2. The p-Value Approach
In hypothesis testing, the p-value measures the strength of the evidence against the null hypothesis, which is the assumption that there is no statistical difference between the observed data and the expected results. If the p-value is small, it suggests that the null hypothesis is unlikely to be true. Most software applications use the p-value approach in hypothesis testing because it is a widely accepted method for evaluating the validity of a hypothesis.
The steps for conducting a hypothesis test are as follows:
- Specify the null hypothesis and the alternative hypothesis. The null hypothesis represents the default assumption that there is no significant difference or relationship between the variables being studied, while the alternative hypothesis represents the claim or hypothesis that the researcher is testing.
- Choose a significance level for the test.

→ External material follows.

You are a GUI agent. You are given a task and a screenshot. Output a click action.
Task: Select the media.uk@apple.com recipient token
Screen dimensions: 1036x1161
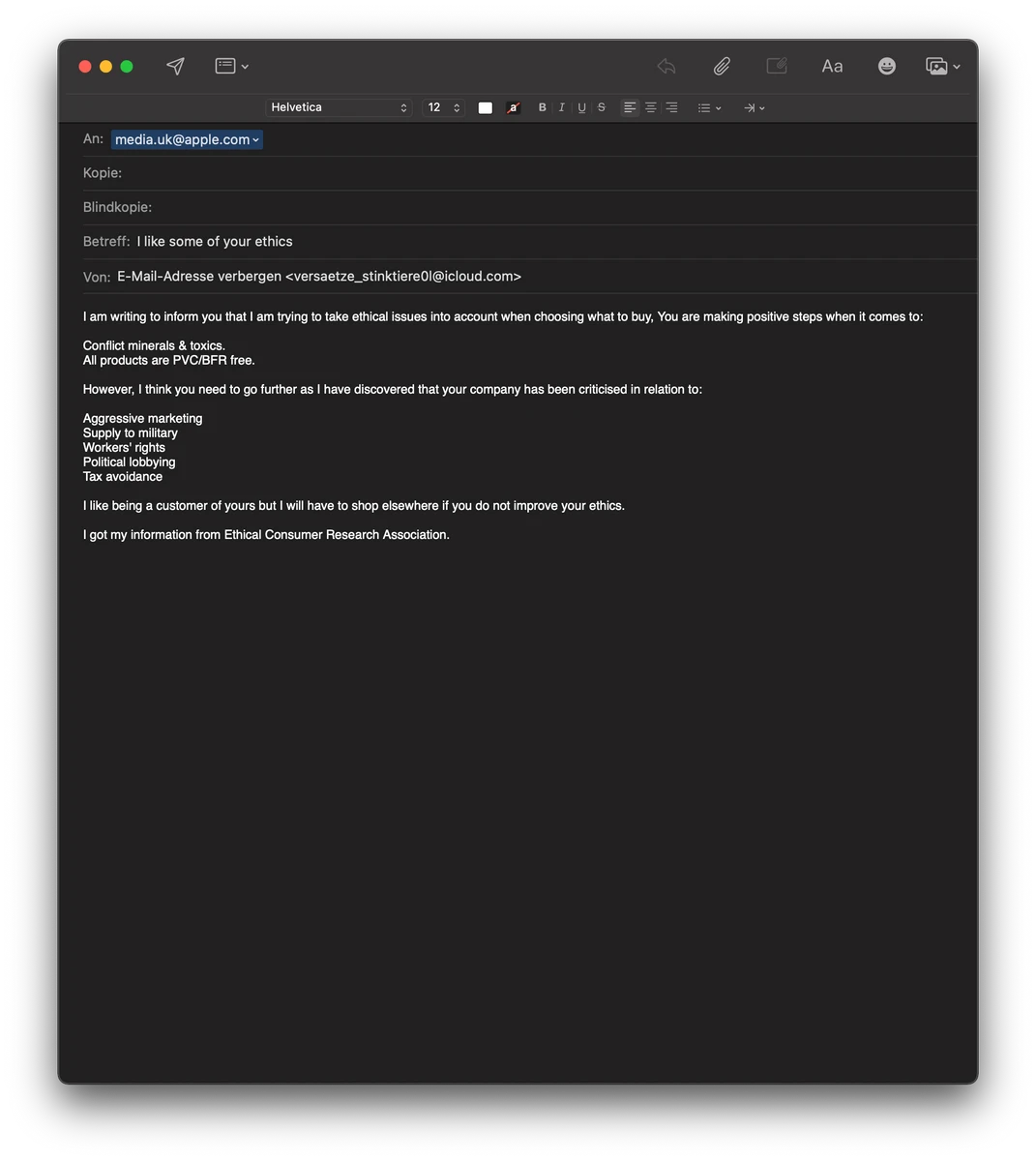[187, 139]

The significance level is the probability of making a type I error or rejecting the null hypothesis when it is true. A common significance level is 0.05, meaning there is a 5% chance of rejecting the null hypothesis when it is true.
- Collect a sample of data and perform the analysis.
- Compute the p-value. The p-value is the probability of obtaining the observed results by chance if the null hypothesis is true. It is calculated based on the test statistic and the assumed distribution of the data under the null hypothesis.
- Compare the p-value to the significance level. If the p-value is less than the significance level, the observed results are considered statistically significant, and the null hypothesis is rejected in favour of the alternative hypothesis. If the p-value is greater than or equal to the significance level, the observed results are not considered statistically significant, and the null hypothesis is retained. (If the p is low, the null must go; if the p is high, the null fly)
- Interpret the results and draw conclusions. Based on the outcome of the hypothesis test, the researcher can make inferences about the population and conclude the validity of the null and alternative hypotheses.
Conclusion
In conclusion, hypothesis testing is a statistical method used to evaluate the likelihood that a proposed hypothesis is true based on sample observations or data. There are two main approaches to hypothesis testing: the p-value approach and the critical value approach (also known as the traditional approach).
The traditional approach is typically used in manual calculations. In contrast, the p-value approach is invariably used when the hypothesis test analysis is done using software such as Excel, Minitab, R or Python.